About this task:
The records that follow are to be repeated exactly, with no pictures carried over.

Dataset entries:
────────────────
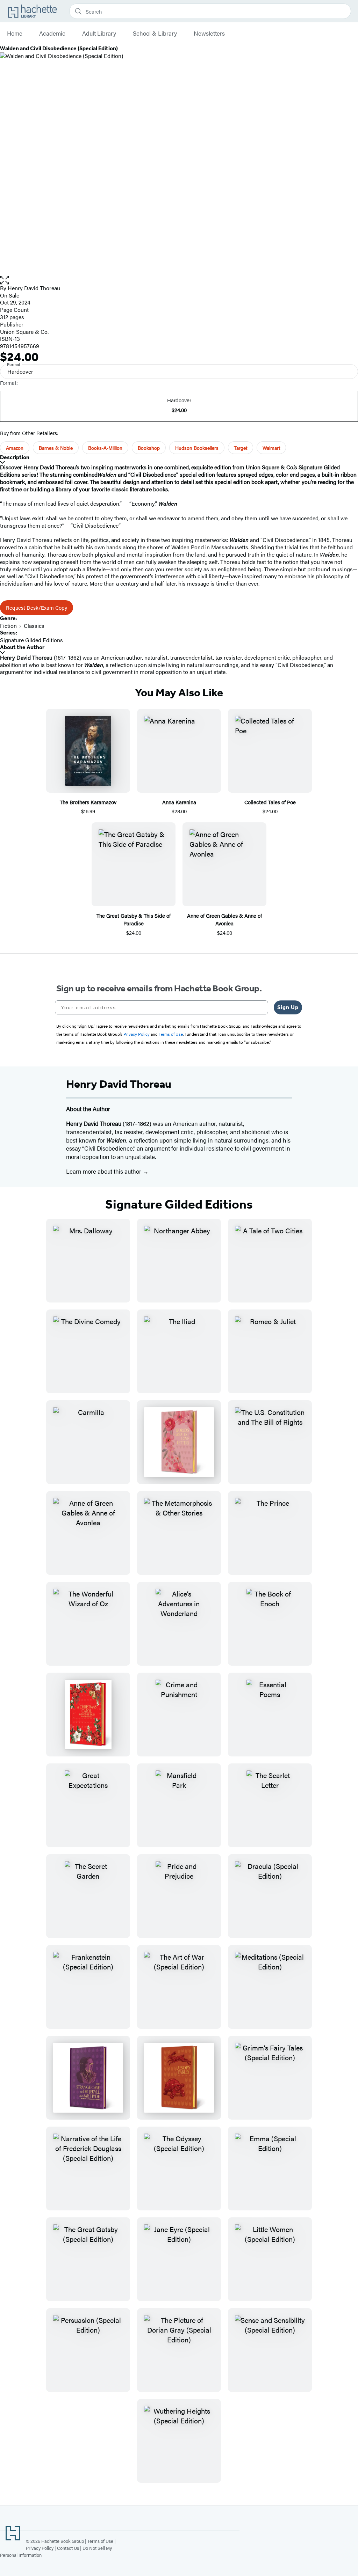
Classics (34, 626)
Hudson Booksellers (197, 447)
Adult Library (99, 33)
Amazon (14, 447)
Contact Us (68, 2548)
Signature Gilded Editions (31, 640)
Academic (52, 33)
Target (240, 447)
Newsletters (209, 33)
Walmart (271, 447)
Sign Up (288, 1007)
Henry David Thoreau (34, 288)
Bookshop (149, 447)
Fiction (8, 626)
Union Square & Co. (24, 332)
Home (14, 33)
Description (14, 457)
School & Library (155, 33)
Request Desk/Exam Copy (36, 607)
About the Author (22, 647)
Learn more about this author (104, 1171)
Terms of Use (100, 2541)
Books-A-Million (105, 447)
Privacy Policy (39, 2548)
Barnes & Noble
────────────────
Answer box:
Classics (34, 626)
Hudson Booksellers (197, 447)
Adult Library (99, 33)
Amazon (14, 447)
Contact Us (68, 2548)
Signature Gilded Editions (31, 640)
Academic (52, 33)
Target (240, 447)
Newsletters (209, 33)
Walmart (271, 447)
Sign Up (288, 1007)
Henry David Thoreau (34, 288)
Bookshop (149, 447)
Fiction (8, 626)
Union Square & Co. (24, 332)
Home (14, 33)
Description (14, 457)
School & Library (155, 33)
Request Desk/Exam Copy (36, 607)
About the Author (22, 647)
Learn more about this author (104, 1171)
Terms of Use (100, 2541)
Books-A-Million (105, 447)
Privacy Policy (39, 2548)
Barnes & Noble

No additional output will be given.